“You should’ve seen the look on the dude’s face when I told him I was from Florida and asked what type of cold-weather gear I should bring with me,” my son laughed.
“He paused a solid ten seconds before telling me that it would not be unusual to see twenty below freezing in December,” Drew said, describing his recent Zoom call with his program director.
My son leaves in a couple of weeks to study abroad this Fall in Latvia, a Baltic state formerly a part of the Soviet Union located in Northeastern Europe across the Baltic Sea from Sweden. [Yes, I had to look it up.]
The average temperatures in Latvia will range from highs of 70 degrees Fahrenheit in August to lows of zero degrees in December when my son’s Russian language study abroad program ends.
Talk about culture shock. I don't guess that my son will be spearfishing over there like he's been doing all Summer.
Better Drew than me, I think. I did my time in Hanover, New Hampshire for four years for my undergrad at Dartmouth College and I never acclimated to the cold temperatures. No joke when I share that I wore long johns under my clothes 24/7 from November-February every year.
At least I had cold-weather gear and could readily buy more gear as needed.
My son has no cold-weather gear and I don’t think Amazon Prime ships to Latvia.
We spent some time this weekend scrambling to purchase clothes for my son. It’s a tricky balance of buying cold-weather clothes that tend to get bulky while still wanting to travel light.
And clothes are just the start.
There’s the Visa to finalize.
Covid test to take (not too early but in enough time to get the results back).
Calling the credit card company to let them know he’ll be traveling out of the country.
Calling AT&T wireless to inquire about international calling and data plans.
There’s a lot of planning left to do but with a looming deadline of an August 19th flight, there’s pressing motivation to get one’s act together.

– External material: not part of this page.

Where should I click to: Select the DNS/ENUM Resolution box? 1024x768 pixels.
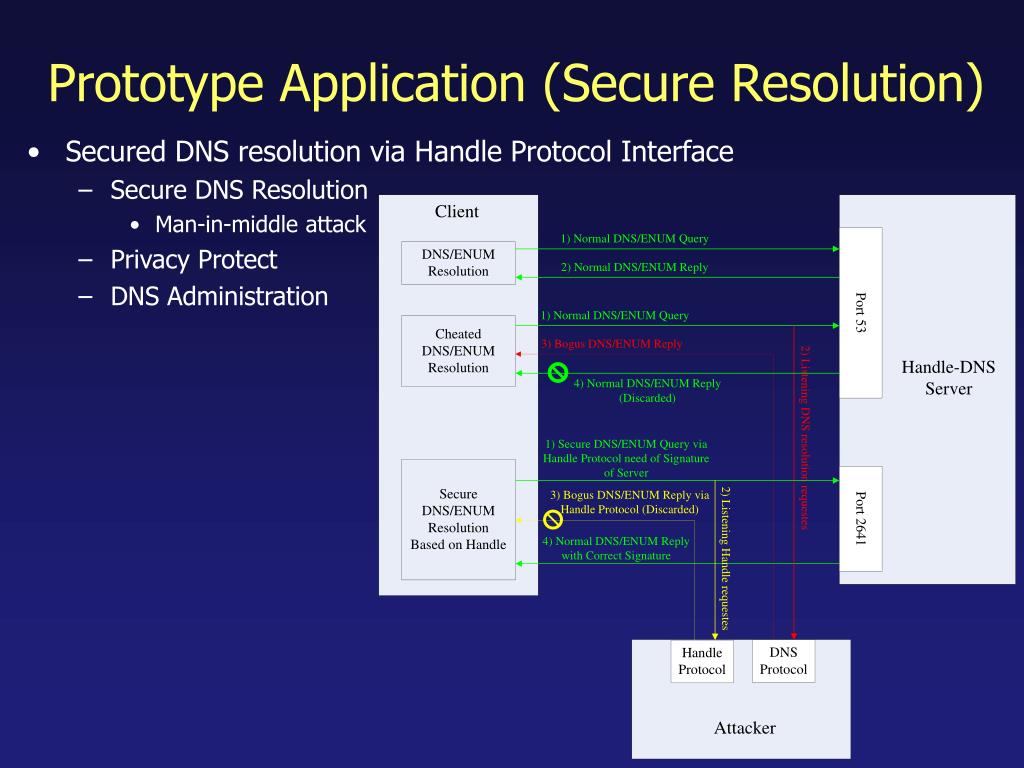tap(458, 263)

Unfortunately, most folks do not have a known looming deadline for getting their estate planning affairs in order. Even with a health scare or illness, one usually does not know how much time they have left to plan and get themselves and their families organized.
Which is why I advise every adult no matter your age, net worth, or family status to plan now and periodically re-assess your plan on a regular 3-5 year basis.
Sure, we won’t think of every contingency—just as Drew will still likely forget to do or bring things on his trip—but we can come close and we can certainly address the most common planning concerns about avoiding probate, saving time, saving money, and making the transition of your assets and affairs as effortless and simple as possible when you’re not around.
Did you know that you can schedule your estate planning consultations with us online?
Click here to see our upcoming availability and the types of appointments we offer.
Expect one sad momma in a couple of weeks as I wave a tearful good-bye to my son at the airport.
As a boy, my son is not likely to stay in close touch with us like his sister in Colorado. Plus, Jill is just a short non-stop plane ride away. Drew will be halfway around the world and eight hours ahead of Pensacola.